C2 RR +pos vs 3 leads to stator wires Diode test REVERSING meter leads. .508/.515 /.515 good (all apx .5)

C3 RR -neg vs 3 leads to stator wires Diode test. Again, No readings at all. OL b4 hookup, OL after hookup. So "good" is supposed to be 1.5v or higher. Is "infinity" higher? If so good. If not bad. Also Need help on this one

C4 RR -neg vs 3 leads to stator wires Diode test REVERSING meter leads. .508/.508 /.512 good (all apx .5)
[note: I think there is a typo in C4 where "black multimeter lead" should read "RED multimeter lead"]

Battery is almost brand new. Less than 2 months old. I do not think it's battery (but maybe bad charging sys killed it in less than 100miles? possible? dunno)

Also noticed that Honda RR hookup was slightly different than diagram off BassCliff's site in that one of the 3 yellows from RR was NOT hooked directly to one of the stator wires (the WHITE/GREEN one), but rather to a RED/WHITE stock one right next to WHITE/GREEN, which is still connect to WHITE GREEN from stator. So maybe that's the fuse box loop?


Summary: Still 12.4 overall with all new connectors, etc. Where did I go wrong / what else can I check? :confused:Ahhhhhhhh.




C3
 
You want to connect that 3rd yellow wire directly to the stator. When the bike were made before the headlight on at all times they were on a switch which would connect the 3rd leg of the stator the the RR. After the rule change they just jumped that wire at a connector block to have the 3rd leg connected at all times. So what happens is due to time the connections become bad making poor contact and its like you only using 2 phases of the stator instead of all 3. That is why we now connect the 3 wires directly from the stator to the RR. Make the change and then check your charging voltage again and see if that makes any differance. Good luck
 
reposted under "stator paper caper: shunted & stumped" in hopes of better viewing, response and help.

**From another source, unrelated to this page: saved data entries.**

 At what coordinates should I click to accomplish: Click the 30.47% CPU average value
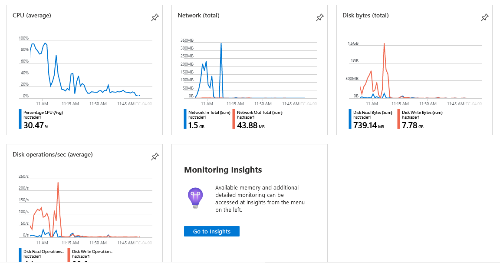click(36, 125)
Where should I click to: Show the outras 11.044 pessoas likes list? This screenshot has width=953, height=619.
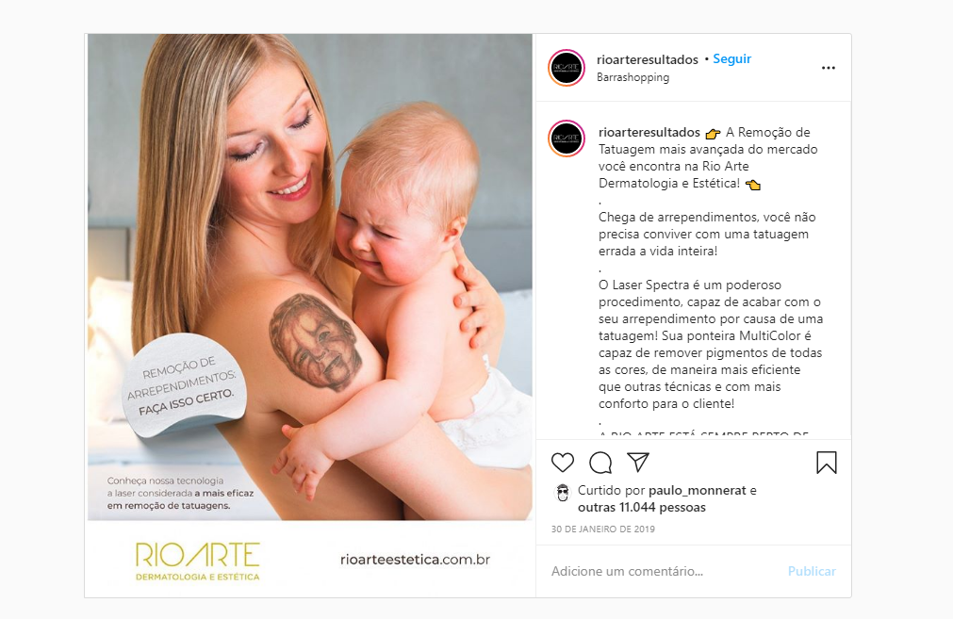click(x=642, y=507)
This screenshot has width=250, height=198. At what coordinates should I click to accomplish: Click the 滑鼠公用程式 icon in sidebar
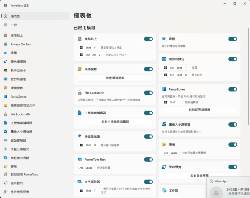pos(6,149)

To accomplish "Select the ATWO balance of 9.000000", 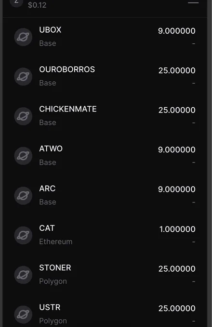I will (x=177, y=150).

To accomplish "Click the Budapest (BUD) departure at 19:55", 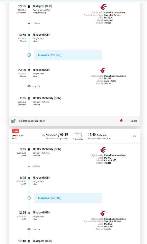I will pyautogui.click(x=42, y=6).
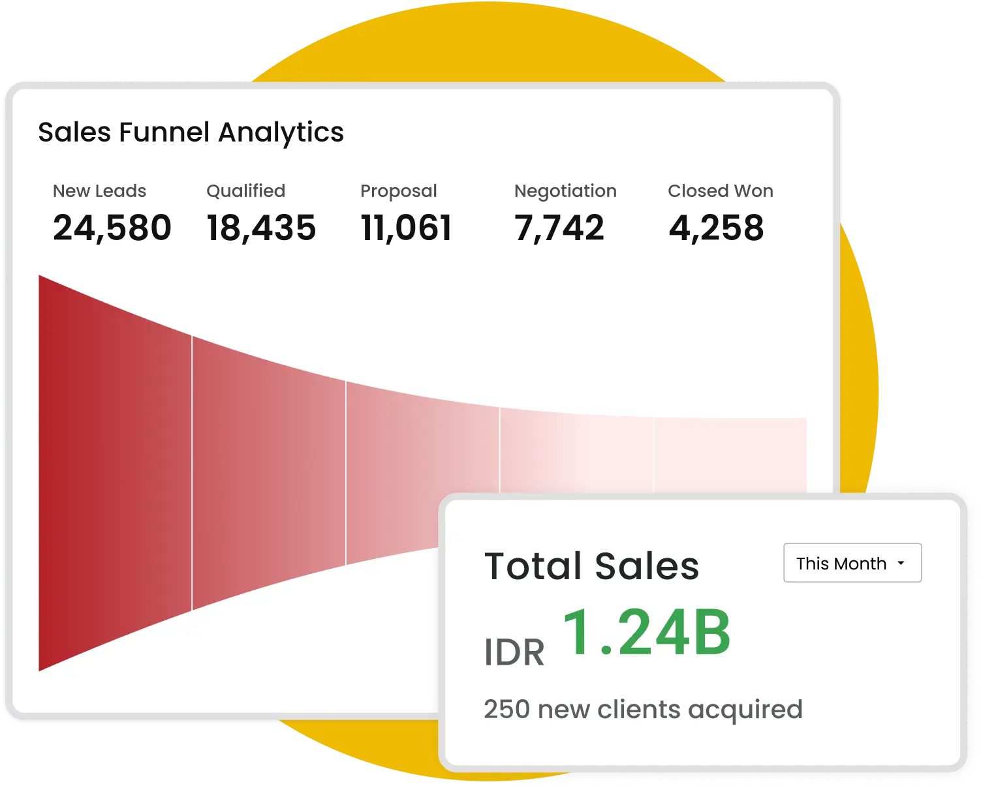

never underestimate the power of a catchy title (or catchy song hook-e.g. "DayTripper", "I can't Get no Satisfaction"). A fact I should not have ignored....
 
If your stator is putting out 85 volts on each leg and your battery is good, the R/R is the problem (or the wiring). To confirm, I suggest you run your stator wires direct into the R/R, bypassing the factory harness. For your R/R outputs, run the Pos direct to the battery with a 15A fuse in line and run the neg output direct to the battery. You can experiment by using small jumper wires if you don't want to start cutting wires just yet. Please give this a try and report back.